§ EXERCISE
State how many lines in the listing below hold the string "width"; nothing else is wanted.

§ EXERCISE INPUTS
━━━━━━━━

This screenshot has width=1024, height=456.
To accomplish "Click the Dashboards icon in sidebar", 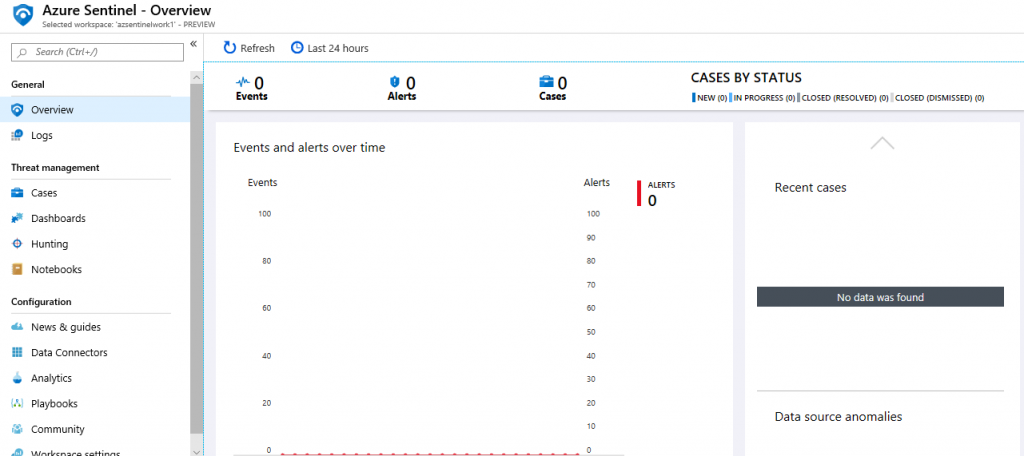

━━━━━━━━

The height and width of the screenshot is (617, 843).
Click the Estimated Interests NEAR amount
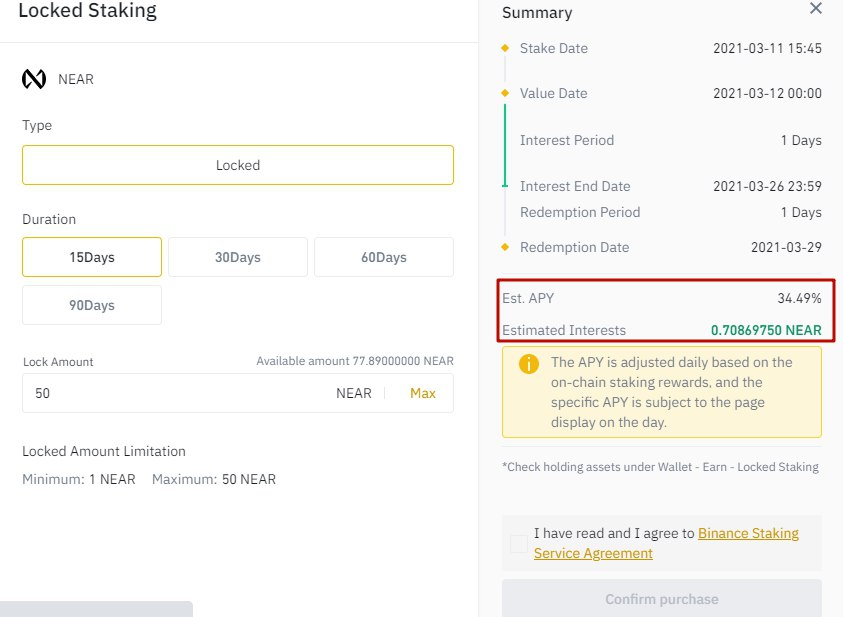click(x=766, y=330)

━━━━━━━━

§ EXERCISE ANSWER
2